One honest note: do not reach for raw SQL too early. Normal LINQ queries are easier to read, easier to test, and safer. Use these tools when LINQ cannot express what you need, or when the database can do the job much faster. If you find your queries are slow, first check simpler fixes like indexes and avoiding the N+1 problem before moving logic into procedures.

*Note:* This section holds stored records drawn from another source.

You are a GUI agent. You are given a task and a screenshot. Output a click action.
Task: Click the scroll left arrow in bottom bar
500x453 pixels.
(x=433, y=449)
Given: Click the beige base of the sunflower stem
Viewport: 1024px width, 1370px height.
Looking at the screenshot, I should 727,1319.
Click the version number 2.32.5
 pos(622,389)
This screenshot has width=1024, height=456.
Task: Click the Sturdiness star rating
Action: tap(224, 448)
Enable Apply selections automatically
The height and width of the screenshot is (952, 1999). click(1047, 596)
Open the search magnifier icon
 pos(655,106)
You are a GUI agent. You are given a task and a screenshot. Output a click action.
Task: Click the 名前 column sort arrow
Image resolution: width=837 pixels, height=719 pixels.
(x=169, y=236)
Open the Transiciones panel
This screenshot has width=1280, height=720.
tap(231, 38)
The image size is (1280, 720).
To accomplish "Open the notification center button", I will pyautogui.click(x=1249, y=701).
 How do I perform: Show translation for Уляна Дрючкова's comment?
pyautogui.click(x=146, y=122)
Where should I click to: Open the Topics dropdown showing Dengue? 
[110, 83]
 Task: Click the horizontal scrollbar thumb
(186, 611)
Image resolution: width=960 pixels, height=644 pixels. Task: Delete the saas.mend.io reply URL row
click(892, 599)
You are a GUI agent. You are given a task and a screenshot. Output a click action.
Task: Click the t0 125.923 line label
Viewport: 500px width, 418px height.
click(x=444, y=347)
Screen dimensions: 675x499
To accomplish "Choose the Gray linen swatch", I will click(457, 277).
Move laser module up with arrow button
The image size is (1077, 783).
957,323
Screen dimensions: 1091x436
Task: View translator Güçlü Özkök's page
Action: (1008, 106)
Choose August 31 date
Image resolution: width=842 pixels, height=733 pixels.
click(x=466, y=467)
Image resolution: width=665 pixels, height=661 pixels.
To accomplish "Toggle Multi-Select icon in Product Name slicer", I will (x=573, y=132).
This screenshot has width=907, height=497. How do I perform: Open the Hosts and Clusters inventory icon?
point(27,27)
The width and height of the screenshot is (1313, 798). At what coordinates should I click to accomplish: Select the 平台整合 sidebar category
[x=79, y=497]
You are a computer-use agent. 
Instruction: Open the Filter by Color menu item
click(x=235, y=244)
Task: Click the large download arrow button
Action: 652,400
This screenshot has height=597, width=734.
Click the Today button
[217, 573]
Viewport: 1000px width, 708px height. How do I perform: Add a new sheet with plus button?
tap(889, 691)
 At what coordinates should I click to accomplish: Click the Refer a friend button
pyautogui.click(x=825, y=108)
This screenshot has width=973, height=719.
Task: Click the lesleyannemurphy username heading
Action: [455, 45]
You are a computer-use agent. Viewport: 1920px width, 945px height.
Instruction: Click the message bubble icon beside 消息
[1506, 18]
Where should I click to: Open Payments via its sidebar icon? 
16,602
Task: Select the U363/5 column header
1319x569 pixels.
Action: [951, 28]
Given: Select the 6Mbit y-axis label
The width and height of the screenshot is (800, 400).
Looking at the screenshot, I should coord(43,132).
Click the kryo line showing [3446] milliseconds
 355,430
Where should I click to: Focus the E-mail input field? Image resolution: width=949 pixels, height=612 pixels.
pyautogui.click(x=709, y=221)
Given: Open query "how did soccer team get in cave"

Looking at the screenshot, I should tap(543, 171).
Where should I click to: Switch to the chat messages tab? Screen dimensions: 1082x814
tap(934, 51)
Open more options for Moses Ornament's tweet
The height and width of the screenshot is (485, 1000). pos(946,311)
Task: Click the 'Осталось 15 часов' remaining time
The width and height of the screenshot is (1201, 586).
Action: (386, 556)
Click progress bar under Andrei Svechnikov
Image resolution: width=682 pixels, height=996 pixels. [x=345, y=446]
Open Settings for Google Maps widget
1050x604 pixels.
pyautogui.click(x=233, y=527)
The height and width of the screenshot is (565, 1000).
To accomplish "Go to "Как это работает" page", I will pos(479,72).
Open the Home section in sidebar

A small checklist before you ship

When you add one of these to your project, run through this list:

  1. Does the database object (view, procedure, function) actually exist? Migrations will not create views or procedures mapped with ToView or HasDbFunction.
  2. Are you using interpolated strings so values become parameters?
  3. For procedures that return rows, did you remember AsEnumerable() if you need extra filtering on SQL Server?
  4. For keyless views, did you call HasNoKey()?
  5. Are you using the right method: FromSql for rows, ExecuteSql for no rows, SqlQuery for scalars?

Quick recap

  • A view is a saved SELECT. Map it as a keyless entity with HasNoKey() and ToView("name"). It is read-only.
  • A stored procedure that returns rows is called with FromSql using an interpolated string. Add AsEnumerable() if you need more LINQ on SQL Server.
  • A stored procedure that returns no rows uses ExecuteSql, which gives back the count of affected rows.
  • A scalar function can be mapped with HasDbFunction and used inside LINQ; EF Core translates it to SQL.
  • SqlQuery reads simple scalar values like int or string without an entity class.
  • Always parameterize. Use interpolated strings, not string concatenation, to stay safe from SQL injection.
  • Reach for these tools only when LINQ cannot do the job or when the database is clearly faster.